'''
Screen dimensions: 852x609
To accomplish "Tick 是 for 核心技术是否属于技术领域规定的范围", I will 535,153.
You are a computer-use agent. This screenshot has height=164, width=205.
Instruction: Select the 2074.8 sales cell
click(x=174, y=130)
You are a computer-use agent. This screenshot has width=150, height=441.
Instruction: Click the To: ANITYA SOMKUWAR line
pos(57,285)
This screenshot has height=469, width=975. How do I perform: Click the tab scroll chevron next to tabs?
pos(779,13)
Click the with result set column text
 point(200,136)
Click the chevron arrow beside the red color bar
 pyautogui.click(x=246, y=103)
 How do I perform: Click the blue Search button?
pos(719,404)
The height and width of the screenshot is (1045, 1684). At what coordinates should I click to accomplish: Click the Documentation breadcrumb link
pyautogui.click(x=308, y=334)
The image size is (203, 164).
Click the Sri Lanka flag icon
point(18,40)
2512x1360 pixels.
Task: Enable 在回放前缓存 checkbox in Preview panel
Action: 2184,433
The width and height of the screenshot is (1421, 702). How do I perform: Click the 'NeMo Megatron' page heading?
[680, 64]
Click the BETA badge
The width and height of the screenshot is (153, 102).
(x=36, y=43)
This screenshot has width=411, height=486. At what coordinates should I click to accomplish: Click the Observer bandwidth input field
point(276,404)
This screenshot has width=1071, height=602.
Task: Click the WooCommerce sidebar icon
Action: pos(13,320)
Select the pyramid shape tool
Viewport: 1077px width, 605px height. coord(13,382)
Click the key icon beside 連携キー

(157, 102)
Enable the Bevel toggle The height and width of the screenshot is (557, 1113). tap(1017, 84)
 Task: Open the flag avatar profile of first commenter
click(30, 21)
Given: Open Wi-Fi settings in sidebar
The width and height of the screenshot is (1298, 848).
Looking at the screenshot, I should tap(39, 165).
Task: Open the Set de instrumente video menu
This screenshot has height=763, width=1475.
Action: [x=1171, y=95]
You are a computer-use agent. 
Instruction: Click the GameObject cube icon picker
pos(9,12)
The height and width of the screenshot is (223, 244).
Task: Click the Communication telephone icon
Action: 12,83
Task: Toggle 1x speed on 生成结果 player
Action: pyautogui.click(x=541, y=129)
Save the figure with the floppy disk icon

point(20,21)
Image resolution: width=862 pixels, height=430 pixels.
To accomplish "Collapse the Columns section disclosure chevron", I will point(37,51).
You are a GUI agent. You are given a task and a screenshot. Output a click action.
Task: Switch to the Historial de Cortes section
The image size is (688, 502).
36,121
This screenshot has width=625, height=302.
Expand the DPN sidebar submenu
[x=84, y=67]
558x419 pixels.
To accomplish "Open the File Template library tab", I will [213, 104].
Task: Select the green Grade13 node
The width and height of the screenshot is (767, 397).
'''
*Task prompt:*
Reproduce verbatim every row from the line containing "Click the BETA badge" down to the line containing "Action: [x=1171, y=95]", including both of those lines.

*Answer to this task:*
Click the BETA badge
The width and height of the screenshot is (153, 102).
(x=36, y=43)
This screenshot has width=411, height=486. At what coordinates should I click to accomplish: Click the Observer bandwidth input field
point(276,404)
This screenshot has width=1071, height=602.
Task: Click the WooCommerce sidebar icon
Action: pos(13,320)
Select the pyramid shape tool
Viewport: 1077px width, 605px height. coord(13,382)
Click the key icon beside 連携キー

(157, 102)
Enable the Bevel toggle The height and width of the screenshot is (557, 1113). tap(1017, 84)
 Task: Open the flag avatar profile of first commenter
click(30, 21)
Given: Open Wi-Fi settings in sidebar
The width and height of the screenshot is (1298, 848).
Looking at the screenshot, I should tap(39, 165).
Task: Open the Set de instrumente video menu
This screenshot has height=763, width=1475.
Action: [x=1171, y=95]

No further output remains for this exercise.